* begin *
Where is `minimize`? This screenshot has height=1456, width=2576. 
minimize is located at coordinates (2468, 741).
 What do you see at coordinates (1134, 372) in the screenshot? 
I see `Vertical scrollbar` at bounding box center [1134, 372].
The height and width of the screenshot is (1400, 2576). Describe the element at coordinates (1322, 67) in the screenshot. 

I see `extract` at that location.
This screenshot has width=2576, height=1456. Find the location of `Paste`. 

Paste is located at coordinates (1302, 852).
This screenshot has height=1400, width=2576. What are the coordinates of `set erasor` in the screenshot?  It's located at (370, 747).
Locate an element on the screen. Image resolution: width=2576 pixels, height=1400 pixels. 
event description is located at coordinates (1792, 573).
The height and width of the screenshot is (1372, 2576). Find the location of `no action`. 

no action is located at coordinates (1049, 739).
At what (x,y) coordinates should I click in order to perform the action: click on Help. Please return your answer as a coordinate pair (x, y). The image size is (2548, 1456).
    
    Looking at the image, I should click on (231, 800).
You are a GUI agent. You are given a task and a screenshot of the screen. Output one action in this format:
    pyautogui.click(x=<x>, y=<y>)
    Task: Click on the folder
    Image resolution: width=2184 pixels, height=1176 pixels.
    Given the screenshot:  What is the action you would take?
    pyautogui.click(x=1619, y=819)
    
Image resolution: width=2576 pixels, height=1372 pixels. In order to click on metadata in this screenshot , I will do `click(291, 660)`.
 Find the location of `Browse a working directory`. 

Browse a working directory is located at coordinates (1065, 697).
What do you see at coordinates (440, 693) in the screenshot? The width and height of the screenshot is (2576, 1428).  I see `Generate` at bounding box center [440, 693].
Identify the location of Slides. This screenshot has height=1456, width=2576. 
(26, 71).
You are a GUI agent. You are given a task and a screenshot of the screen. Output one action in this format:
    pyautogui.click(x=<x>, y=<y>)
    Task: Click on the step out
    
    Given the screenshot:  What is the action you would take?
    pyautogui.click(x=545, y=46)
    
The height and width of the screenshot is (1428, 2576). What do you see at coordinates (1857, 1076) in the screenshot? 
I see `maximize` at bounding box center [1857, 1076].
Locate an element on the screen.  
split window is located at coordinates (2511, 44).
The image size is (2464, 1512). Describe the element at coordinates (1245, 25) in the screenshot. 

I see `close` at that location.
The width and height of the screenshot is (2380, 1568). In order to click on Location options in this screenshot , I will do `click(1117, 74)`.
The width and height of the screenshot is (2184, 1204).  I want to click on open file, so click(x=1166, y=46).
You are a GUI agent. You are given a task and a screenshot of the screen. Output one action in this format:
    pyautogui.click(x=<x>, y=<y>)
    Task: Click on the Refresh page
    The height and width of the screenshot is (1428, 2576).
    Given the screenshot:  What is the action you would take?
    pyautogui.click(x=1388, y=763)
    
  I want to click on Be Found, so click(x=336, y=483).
* end *
▶ TASK INSTRUCTIONS: Starting with the line that contains "The image size is (2464, 1512)." and going on through the end of the items, give each line as a row of a Markdown table with the columns Row and Line, leaving out blank lines.

▶ THE ANSWER:
| Row | Line |
|---|---|
| 1 | The image size is (2464, 1512). Describe the element at coordinates (1245, 25) in the screenshot.  |
| 2 | I see `close` at that location. |
| 3 | The width and height of the screenshot is (2380, 1568). In order to click on Location options in this screenshot , I will do `click(1117, 74)`. |
| 4 | The width and height of the screenshot is (2184, 1204).  I want to click on open file, so click(x=1166, y=46). |
| 5 | You are a GUI agent. You are given a task and a screenshot of the screen. Output one action in this format: |
| 6 |     pyautogui.click(x=<x>, y=<y>) |
| 7 |     Task: Click on the Refresh page |
| 8 |     The height and width of the screenshot is (1428, 2576). |
| 9 |     Given the screenshot:  What is the action you would take? |
| 10 |     pyautogui.click(x=1388, y=763) |
| 11 |   I want to click on Be Found, so click(x=336, y=483). |